WHAT IS BEING ASKED> Rewrite the lines of the records below as a numbered list, omitting blank lines and leaving out the pictures.

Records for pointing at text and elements

>> start

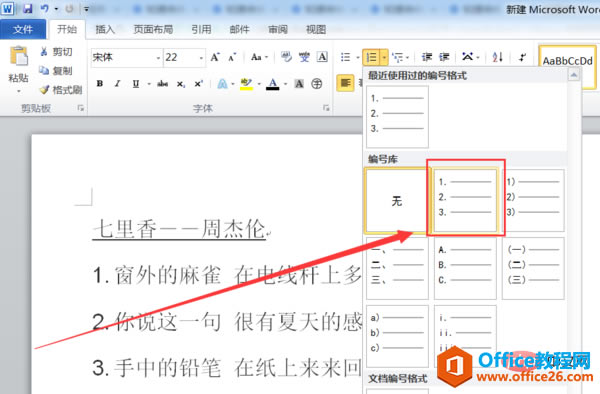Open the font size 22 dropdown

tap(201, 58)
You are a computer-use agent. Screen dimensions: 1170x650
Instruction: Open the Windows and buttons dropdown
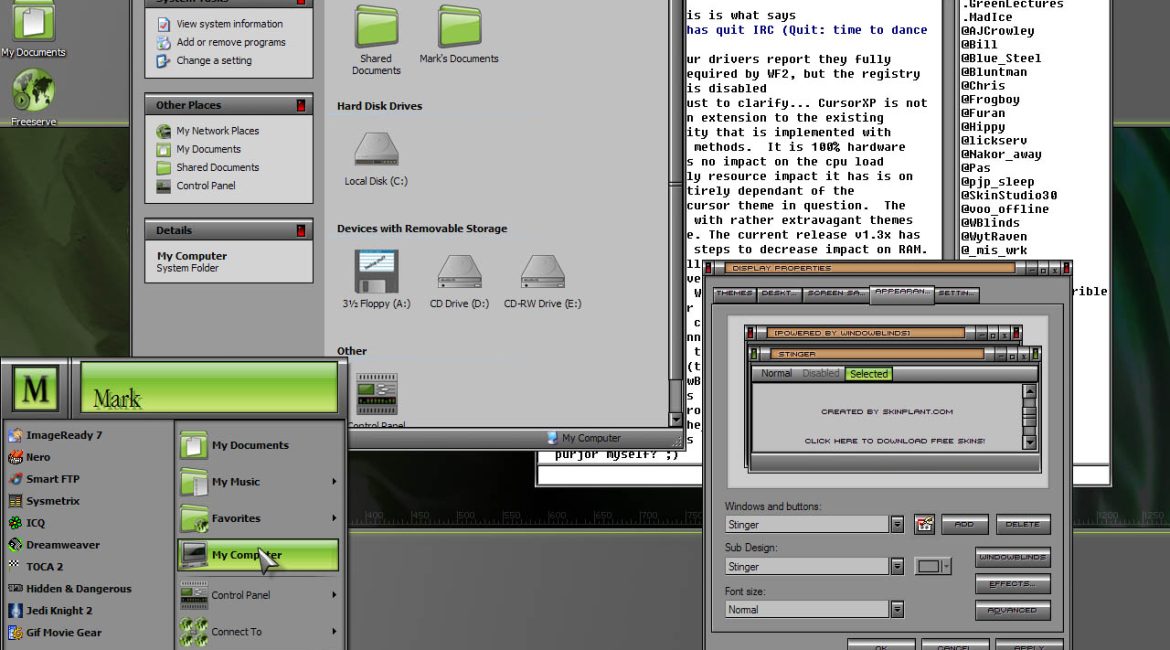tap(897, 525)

>> end

REPLY TO THE TASK>
1. Open the font size 22 dropdown
2. tap(201, 58)
3. You are a computer-use agent. Screen dimensions: 1170x650
4. Instruction: Open the Windows and buttons dropdown
5. tap(897, 525)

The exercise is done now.